=== Given text ===
6.3.90.900
8 Day 8
| (require aoc-racket/day08) | package: aoc-racket |
The puzzle. Our input consists of a list of seemingly random strings within quotation marks.
<day08> ::=
8.1 What’s the difference between the literal length of the strings, and their length in memory?
The puzzle relies the fact that within strings, certain single characters — like the backslash \ and double-quote mark " — are described with more than one character. Thus, the question asks us to compare the two lengths.
The literal length of the string is trivial — use string-length. The memory length requires interpreting a string as a Racket value, which (as seen in Day 7) simply means using read.
<day08-setup> ::=
(require racket rackunit) (provide (all-defined-out))
<day08-q1> ::=
(define (memory-length str) (string-length (read (open-input-string str)))) (define (q1 strs) (- (apply + (map string-length strs)) (apply + (map memory-length strs))))
8.2 What’s the difference between the re-encoded length of the literal string, and the original length?
This question simply comes down to — do you know how to use the string-formatting functions in your programming language?
In Racket, a string can be re-encoded with ~v. Not a very puzzling puzzle overall.
<day08-q2> ::=
(define (encoded-length str) (string-length (~v str))) (define (q2 strs) (- (apply + (map encoded-length strs)) (apply + (map string-length strs))))
8.3 Testing Day 8
<day08-test> ::=
(module+ test (define input-strs (file->lines "day08-input.txt")) (check-equal? (q1 input-strs) 1333) (check-equal? (q2 input-strs) 2046))

=== Assignment ===
According to the Day 8 text, why can a string's literal length differ from its length in memory? Explain in one to three sentences.

=== The data ===
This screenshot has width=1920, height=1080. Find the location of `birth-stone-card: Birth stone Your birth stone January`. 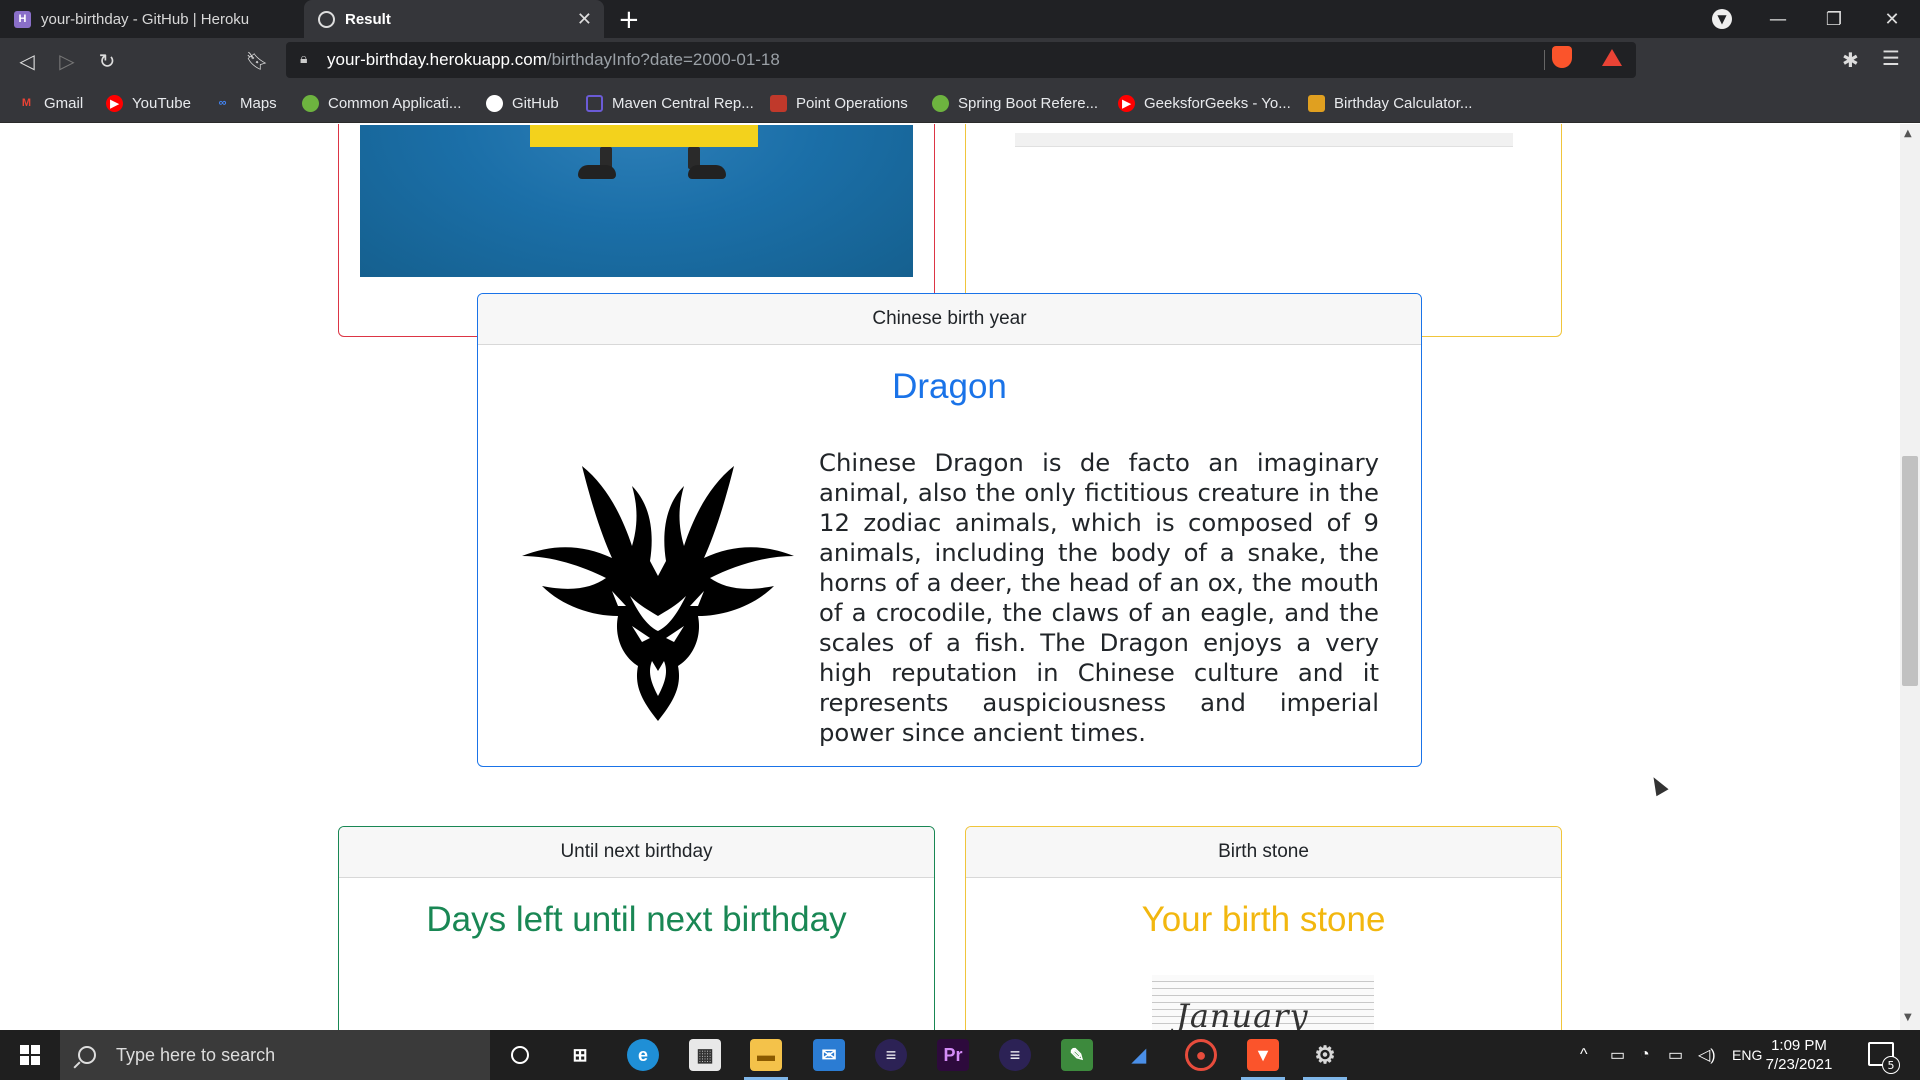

=== Solved problem ===
Within strings, certain single characters, such as the backslash \ and the double-quote mark ", are written with more than one character. The literal form therefore counts more characters than the string holds once it is interpreted in memory.